_Exercise_:
Convert the records, from the line containing "You are a GUI" through the end of the records inclusive, into a Markdown table with the columns Row and Line, leaving out blank lines.

━━ Data for the task

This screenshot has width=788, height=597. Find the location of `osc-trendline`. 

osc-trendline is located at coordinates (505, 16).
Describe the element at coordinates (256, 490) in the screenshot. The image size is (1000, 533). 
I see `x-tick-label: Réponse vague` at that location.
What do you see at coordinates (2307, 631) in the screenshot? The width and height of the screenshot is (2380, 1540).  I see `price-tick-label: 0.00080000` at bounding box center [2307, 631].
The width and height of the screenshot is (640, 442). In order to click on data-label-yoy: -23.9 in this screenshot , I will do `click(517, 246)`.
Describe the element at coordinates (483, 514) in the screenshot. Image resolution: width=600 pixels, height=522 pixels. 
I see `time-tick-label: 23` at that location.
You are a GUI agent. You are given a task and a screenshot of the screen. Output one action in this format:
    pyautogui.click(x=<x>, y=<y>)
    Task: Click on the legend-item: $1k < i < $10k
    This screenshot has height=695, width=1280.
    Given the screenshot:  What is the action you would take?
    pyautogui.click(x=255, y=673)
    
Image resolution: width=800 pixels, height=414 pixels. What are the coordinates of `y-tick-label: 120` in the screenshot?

━━━━

_Result for this task_:
| Row | Line |
|---|---|
| 1 | You are a GUI agent. You are given a task and a screenshot of the screen. Output one action in this format: |
| 2 |     pyautogui.click(x=<x>, y=<y>) |
| 3 |     Task: Click on the legend-item: $1k < i < $10k |
| 4 |     This screenshot has height=695, width=1280. |
| 5 |     Given the screenshot:  What is the action you would take? |
| 6 |     pyautogui.click(x=255, y=673) |
| 7 | Image resolution: width=800 pixels, height=414 pixels. What are the coordinates of `y-tick-label: 120` in the screenshot? |